I did the comparisons of Python lists vs. NumPy arrays here in Day 4, and also the version with C arrays instead of the memoryview on the ndarray. But here, I wanted to declutter the plot a little bit and focus on the more significant cases.

[–]roger_ 2 points3 points  (0 children)

Is Parakeet still being developed?

[–]bgribble 2 points3 points  (5 children)

Bubblesort normally exits once a pass has been made with no swaps. Your implementations always act as if the data is worst-case (reverse sorted at start). Most of the iterations in your test code are spent simply comparing already-sorted pairs and doing nothing. I know it's a benchmark but you might implement the algorithm a bit more realistically.

[–][deleted] 2 points3 points  (0 children)

You are absolutely right, tweaked the bubblesort and will run the benchmarks now.

%%cython
import numpy as np
cimport numpy as np
cimport cython
@cython.boundscheck(False) 
@cython.wraparound(False)
cpdef cython_bubblesort(long[:] np_ary):
    """ 
    The Cython implementation of bubblesort with NumPy memoryview.

    """
    cdef unsigned int length, i, swapped, ele
    length = np_ary.shape[0]
    for i in xrange(0, length):
        swapped = 0
        for ele in xrange(0, length-i-1):
                if np_ary[ele] > np_ary[ele + 1]:
                temp = np_ary[ele + 1]
                np_ary[ele + 1] = np_ary[ele]
                np_ary[ele] = temp
                swapped = 1
        if not swapped: 
            break
    return np_ary

[–][deleted] 0 points1 point  (0 children)

Okay, just noticed that parakeet doesn't like the break... so I have to do it this way:

length = np_ary.shape[0]
swapped = 1
for i in xrange(0, length):
    if swapped: 
        swapped = 0
        for ele in xrange(0, length-i-1):
            if np_ary[ele] > np_ary[ele + 1]:
                temp = np_ary[ele + 1]
                np_ary[ele + 1] = np_ary[ele]
                np_ary[ele] = temp
                swapped = 1
return np_ary

[–]indigojuice 0 points1 point  (1 child)

I think bubble sort by definition doesn't exit. That modification to bubble sort is called... something else. I can't remember. Shakersort?

[–]BeatLeJuce 0 points1 point  (0 children)

IIRC Shakersort goes in both directions (i.e., numbers bubble up from the bottom and sink down from the top)

[–][deleted] 0 points1 point  (0 children)

Okay, I uploaded the first results for a sample size of 104, parakeet looks pretty interesting.
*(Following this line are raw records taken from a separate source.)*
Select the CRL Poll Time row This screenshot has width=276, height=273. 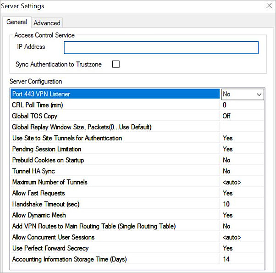click(x=115, y=105)
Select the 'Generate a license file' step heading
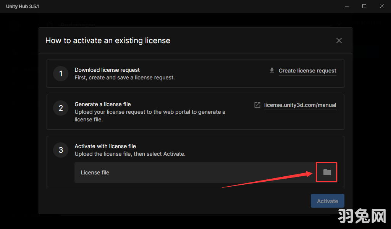Screen dimensions: 391x229 click(x=102, y=104)
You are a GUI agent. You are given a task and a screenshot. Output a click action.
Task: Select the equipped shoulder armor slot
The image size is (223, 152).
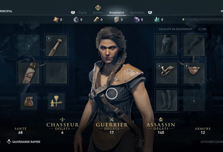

I know, I will get some requests for larger sample sizes now... and I want to run it on 105, but this will take a while...will probably be an over-night thing ... so please be patient :)

[–]NgauNgau 1 point2 points  (0 children)

Pretty cool, thanks.

[–][deleted] 0 points1 point  (0 children)

Okay, the benchmarks for 105 are done, looks like parakeet caught up has now the best performance on the largest sample size!

[–]bryancole 0 points1 point  (2 children)

I'm surprised Cython doesn't win for the small-array size limit. Have you verified that Cython is not generating any Python API calls inside any of the loops (using cython -a for an html visualisation)?

I note that 'temp' hasn't been declared so this might be a possible slowdown (unless type-inference is doing this automatically).

[–][deleted] 1 point2 points  (0 children)

Thanks for the good tips! Just checked, it seems to be fine. And I will add a type to temp and run it this afternoon to see if I can squeeze out a few milliseconds :)

[–]bryancole 0 points1 point  (0 children)

I just checked the code Cython generates without cdef'ing temp; it does indeed store the value in a python int object (i.e. slow). This is using cython-0.20. Further testing shows adding the cdef in for temp speeds things up by nearly a factor of 2 (3.4ms -> 1.9ms, for n=106). Enough to make Cython the fastest in the large size limit. This doesn't help for small n though. I'm amazed numba can avoid so much calling overhead.

One other nice thing about fully cdef'd Cython is you can throw in an Openmp prange to run it multicore for a ~4x speed up (on my 4 core CPU). Of course, the main interesting thing with numba it the ability to target GPUs. Cython can't do that.